The reality is that the streets are relatively empty of the middle classes because so many more (of the middle class) are getting sick than happened in the “1st wave”. Delayed economic impacts are starting now also being felt by this class.
The meme of “low Africa deaths” in the first wave … the rate of death per 100 000 in Khayelitsha, Cape Town, was higher than that recorded in New York City. Nothing low about that. In most parts of Africa, we will never know the true extent of cases and deaths, so to hypothesize about “low” deaths makes no sense.
Even in relatively developed South Africa, the death data is showing far greater number of deaths than Covid-deaths and since they follow the characteristic rise and fall, it seems likely that a significant proportion are Covid-related.
Having said that, the rise and fall is only a fraction of the 200 000-odd additional deaths per year South Africa saw through untreated HIV/AIDS in the mid-2000s.

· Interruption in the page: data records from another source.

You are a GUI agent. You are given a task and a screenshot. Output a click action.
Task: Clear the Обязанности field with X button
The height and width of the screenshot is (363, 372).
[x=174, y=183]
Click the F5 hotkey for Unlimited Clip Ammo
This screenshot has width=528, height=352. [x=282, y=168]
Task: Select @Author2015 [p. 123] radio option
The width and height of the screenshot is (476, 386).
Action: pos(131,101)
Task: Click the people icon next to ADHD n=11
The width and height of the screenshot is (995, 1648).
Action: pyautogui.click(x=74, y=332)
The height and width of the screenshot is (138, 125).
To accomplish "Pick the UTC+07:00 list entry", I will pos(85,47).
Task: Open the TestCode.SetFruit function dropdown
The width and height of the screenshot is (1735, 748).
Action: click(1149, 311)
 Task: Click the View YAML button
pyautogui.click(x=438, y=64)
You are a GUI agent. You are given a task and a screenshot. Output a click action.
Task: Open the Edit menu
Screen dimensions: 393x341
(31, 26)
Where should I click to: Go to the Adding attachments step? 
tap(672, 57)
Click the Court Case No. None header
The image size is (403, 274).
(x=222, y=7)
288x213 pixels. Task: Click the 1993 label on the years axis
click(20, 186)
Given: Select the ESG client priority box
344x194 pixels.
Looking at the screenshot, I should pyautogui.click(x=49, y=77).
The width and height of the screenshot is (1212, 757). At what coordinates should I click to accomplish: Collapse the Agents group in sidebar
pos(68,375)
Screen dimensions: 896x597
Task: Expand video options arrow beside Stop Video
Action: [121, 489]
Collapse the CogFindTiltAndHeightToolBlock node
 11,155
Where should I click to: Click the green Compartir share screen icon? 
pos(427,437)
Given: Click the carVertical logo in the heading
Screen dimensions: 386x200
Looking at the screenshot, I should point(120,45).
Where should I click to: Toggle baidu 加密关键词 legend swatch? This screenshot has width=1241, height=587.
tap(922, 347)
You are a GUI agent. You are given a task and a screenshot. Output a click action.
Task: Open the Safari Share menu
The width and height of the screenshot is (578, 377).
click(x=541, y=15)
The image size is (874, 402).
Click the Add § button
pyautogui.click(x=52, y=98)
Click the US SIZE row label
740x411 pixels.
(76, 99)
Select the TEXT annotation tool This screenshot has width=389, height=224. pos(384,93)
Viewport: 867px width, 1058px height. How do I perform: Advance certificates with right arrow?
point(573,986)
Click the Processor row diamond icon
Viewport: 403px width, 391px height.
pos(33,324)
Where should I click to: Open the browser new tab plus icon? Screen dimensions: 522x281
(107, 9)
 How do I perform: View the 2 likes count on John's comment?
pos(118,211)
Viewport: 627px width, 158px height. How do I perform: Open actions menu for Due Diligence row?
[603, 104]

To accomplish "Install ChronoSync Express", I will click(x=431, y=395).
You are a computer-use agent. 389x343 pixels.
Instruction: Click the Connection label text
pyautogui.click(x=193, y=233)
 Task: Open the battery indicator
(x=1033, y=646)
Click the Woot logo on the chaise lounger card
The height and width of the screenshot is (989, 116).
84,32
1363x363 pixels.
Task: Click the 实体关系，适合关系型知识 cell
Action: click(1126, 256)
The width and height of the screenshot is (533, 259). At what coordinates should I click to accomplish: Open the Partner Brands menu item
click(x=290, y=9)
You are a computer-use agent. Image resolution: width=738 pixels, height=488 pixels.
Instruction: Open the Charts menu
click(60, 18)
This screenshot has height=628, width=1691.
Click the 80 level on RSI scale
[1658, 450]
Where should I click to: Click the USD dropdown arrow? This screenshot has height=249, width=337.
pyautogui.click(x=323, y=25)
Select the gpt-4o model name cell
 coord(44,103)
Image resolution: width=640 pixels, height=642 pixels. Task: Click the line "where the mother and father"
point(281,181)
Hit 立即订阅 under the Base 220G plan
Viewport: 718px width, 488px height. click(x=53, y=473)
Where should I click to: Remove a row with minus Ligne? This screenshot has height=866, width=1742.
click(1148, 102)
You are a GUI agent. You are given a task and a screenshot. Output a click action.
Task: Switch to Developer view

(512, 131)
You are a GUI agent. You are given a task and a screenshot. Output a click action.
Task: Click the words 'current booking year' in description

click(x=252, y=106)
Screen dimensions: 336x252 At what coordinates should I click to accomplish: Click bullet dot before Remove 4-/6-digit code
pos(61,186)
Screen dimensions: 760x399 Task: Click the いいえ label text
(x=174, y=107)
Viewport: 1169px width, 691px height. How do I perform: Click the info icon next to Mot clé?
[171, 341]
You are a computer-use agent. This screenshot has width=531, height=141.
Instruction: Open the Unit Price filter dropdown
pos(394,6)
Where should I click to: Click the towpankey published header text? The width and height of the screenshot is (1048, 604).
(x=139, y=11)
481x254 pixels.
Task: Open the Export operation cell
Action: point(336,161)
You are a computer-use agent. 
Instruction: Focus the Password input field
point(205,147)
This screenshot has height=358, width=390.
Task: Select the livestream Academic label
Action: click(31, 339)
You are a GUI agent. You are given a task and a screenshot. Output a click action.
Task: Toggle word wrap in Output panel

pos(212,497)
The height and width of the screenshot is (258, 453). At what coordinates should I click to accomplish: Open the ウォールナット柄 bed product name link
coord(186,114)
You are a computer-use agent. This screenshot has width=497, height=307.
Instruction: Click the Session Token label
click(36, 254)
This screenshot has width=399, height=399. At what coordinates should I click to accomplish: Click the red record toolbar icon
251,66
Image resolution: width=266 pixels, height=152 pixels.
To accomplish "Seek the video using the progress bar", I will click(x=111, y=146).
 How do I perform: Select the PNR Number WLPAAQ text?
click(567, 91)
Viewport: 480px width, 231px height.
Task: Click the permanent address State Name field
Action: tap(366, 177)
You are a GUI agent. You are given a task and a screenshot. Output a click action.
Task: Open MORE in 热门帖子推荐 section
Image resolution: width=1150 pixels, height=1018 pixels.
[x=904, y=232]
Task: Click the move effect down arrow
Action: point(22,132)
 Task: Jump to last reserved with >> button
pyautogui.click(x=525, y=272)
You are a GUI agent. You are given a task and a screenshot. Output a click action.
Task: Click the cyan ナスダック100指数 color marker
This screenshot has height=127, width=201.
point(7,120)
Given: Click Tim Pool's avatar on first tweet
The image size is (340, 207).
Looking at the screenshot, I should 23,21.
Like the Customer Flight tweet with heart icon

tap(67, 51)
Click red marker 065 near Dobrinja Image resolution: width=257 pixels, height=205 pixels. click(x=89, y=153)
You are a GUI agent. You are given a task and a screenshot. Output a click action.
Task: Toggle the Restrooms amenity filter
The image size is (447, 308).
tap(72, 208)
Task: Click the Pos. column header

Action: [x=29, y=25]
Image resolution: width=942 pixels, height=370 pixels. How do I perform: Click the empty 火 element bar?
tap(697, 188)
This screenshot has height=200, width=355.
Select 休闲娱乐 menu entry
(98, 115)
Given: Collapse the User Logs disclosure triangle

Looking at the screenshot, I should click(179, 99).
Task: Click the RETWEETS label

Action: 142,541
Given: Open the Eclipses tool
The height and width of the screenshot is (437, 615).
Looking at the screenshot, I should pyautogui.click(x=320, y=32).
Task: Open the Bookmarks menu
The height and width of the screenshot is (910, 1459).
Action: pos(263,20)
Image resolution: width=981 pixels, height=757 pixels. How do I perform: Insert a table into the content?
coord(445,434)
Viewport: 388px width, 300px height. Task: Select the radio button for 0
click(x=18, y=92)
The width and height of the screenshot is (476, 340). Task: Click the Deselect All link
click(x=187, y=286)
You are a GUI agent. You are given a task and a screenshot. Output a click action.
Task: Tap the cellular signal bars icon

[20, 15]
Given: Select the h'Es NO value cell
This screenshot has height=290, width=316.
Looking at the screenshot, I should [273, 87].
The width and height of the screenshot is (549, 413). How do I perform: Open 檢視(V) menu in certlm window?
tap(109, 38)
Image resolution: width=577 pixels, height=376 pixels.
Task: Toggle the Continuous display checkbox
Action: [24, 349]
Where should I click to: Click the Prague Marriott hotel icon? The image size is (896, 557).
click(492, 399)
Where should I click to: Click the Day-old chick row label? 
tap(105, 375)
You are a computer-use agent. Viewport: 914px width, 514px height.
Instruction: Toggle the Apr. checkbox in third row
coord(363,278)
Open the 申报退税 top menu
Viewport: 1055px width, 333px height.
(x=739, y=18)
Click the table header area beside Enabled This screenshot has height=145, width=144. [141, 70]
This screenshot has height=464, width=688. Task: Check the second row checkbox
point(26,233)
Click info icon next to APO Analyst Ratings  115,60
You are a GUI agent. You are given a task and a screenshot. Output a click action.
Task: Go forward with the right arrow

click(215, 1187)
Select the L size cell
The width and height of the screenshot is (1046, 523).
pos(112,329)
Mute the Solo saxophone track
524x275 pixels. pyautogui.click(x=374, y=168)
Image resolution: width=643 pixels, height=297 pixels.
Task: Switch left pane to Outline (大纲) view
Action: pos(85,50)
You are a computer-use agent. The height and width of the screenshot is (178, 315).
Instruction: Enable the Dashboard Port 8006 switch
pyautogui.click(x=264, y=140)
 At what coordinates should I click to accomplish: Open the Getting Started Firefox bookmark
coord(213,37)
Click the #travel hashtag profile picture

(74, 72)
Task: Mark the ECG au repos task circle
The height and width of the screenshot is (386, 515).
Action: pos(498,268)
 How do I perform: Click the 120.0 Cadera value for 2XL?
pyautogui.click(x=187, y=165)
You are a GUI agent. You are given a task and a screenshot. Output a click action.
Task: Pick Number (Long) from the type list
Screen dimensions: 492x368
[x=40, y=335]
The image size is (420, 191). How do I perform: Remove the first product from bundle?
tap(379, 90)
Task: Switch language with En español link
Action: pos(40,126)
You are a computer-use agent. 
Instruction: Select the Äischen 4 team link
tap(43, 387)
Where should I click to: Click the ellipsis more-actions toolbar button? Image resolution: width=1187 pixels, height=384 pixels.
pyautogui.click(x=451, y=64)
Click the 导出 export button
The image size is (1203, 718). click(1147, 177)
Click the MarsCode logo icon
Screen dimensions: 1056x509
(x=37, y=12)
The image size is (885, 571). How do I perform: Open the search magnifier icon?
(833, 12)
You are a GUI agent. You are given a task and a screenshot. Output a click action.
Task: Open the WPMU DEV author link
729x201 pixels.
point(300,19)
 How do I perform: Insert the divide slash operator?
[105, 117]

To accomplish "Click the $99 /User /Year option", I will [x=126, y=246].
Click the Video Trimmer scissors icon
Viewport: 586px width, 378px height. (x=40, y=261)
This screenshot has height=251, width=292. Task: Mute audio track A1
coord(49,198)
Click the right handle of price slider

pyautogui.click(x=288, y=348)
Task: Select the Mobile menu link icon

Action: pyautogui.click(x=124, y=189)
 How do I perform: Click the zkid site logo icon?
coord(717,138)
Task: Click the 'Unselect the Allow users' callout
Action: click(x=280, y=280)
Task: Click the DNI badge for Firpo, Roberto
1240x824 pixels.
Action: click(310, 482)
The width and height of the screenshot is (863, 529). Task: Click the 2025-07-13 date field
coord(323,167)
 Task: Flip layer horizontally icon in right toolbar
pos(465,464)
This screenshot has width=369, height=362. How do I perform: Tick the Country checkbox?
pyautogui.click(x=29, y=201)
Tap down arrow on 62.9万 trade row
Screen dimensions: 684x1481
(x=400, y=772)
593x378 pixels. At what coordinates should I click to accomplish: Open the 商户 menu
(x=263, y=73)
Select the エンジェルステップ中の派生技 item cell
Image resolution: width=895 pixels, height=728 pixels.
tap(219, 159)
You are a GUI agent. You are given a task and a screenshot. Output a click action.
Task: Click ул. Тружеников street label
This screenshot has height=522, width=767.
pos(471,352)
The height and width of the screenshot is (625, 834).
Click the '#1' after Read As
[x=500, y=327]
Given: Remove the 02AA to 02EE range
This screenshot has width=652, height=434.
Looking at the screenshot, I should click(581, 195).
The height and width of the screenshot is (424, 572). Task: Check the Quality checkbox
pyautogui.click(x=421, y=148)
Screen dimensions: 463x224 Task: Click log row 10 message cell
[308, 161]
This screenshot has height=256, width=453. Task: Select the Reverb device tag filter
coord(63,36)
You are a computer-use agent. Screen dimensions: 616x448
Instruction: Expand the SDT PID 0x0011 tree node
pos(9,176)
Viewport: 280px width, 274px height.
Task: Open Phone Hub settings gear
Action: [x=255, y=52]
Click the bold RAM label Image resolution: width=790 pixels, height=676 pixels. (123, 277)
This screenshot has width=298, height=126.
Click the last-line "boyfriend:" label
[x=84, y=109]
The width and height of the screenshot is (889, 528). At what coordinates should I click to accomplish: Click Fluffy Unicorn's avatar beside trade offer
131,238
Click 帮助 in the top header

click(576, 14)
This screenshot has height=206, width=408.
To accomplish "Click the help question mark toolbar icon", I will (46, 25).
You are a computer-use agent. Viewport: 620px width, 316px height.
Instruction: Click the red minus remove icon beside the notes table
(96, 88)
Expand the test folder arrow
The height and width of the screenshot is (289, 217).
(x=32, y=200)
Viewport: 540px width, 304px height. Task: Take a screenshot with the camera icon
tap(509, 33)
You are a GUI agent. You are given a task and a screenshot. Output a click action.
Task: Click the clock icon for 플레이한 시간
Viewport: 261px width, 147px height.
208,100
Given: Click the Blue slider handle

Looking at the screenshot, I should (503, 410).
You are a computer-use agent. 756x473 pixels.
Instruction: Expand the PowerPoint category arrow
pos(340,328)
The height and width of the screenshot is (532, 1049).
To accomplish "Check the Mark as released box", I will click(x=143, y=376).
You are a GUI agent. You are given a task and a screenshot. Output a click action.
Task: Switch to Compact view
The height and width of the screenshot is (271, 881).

In places like the DRC, South Sudan, Malawi, it is possible that the virus may sweep through, and … if you didn’t know to look for it, you might not have seen it (yet)?
The natural death data seems to show a 4-month pause between start and finish of the “waves” per area. Some areas are already done with their 2nd wave. Others, unfortunately some of the most populous areas, are only getting started. Yet so far hospitals in 2nd wave areas seem to have managed.
It is indeed interesting that the country was a few weeks behind Europe, and now seems to be a few weeks ahead, in terms of waves. Without more granular data it is hard to know what is a 2nd wave and what is a delayed 1st wave.
There have been court cases against the most nonsensical of restrictions, some lost, some won, including the ban on tobacco sales. The activist left has and will make a noise about lack of plans for vaccines and perhaps about human rights abuses caused by overzealous enforcement, but is unlikely to challenge lockdown orthodoxy.
Could it be that this country is suddenly falling into a mesmerism of law abiding? That something coltish is being tamed? “-
probably not, there were 2 beheadings in broad daylight last week and the murder and rape rate are higher than they have ever been( probably the extra 3 million people who lost jobs during lockdown one got a bit of time on their hands), the real scary part is that we always thought that coltish behavior would protect us from a malevolent government, turns out that our people are as weak and bowed in front of their corrupt government as their neighbors in Zimbabwe are to ZANUPF..
Interesting article, especially the fatality levels even if it is a younger population.
My detailed comment on this was flagged as spam and then entirely removed when I identified it as “not spam.”
During the first peak, more people per 100 000 died in Khayelitsha, Cape Town, of known Covid than in New York city during their first peak. We only know this because this area is relatively well-serviced in terms of testing and capable health facilities – and people willing to seek treatment. The “meme” of low African deaths is based on the data only – which depends on states being able to identify and count Covid deaths.
It is entirely possible that Covid might cause many deaths yet pass through undetected in places where testing and health facilities are very poor. Indeed in Malawi people are talking about old people dying, yet the official data counts only a few Covid deaths.
We may be in a bit of a mess here in the UK, but few people are listening to Ivor Cummins who is nothing but a snake oil salesman who usually preys on corporations.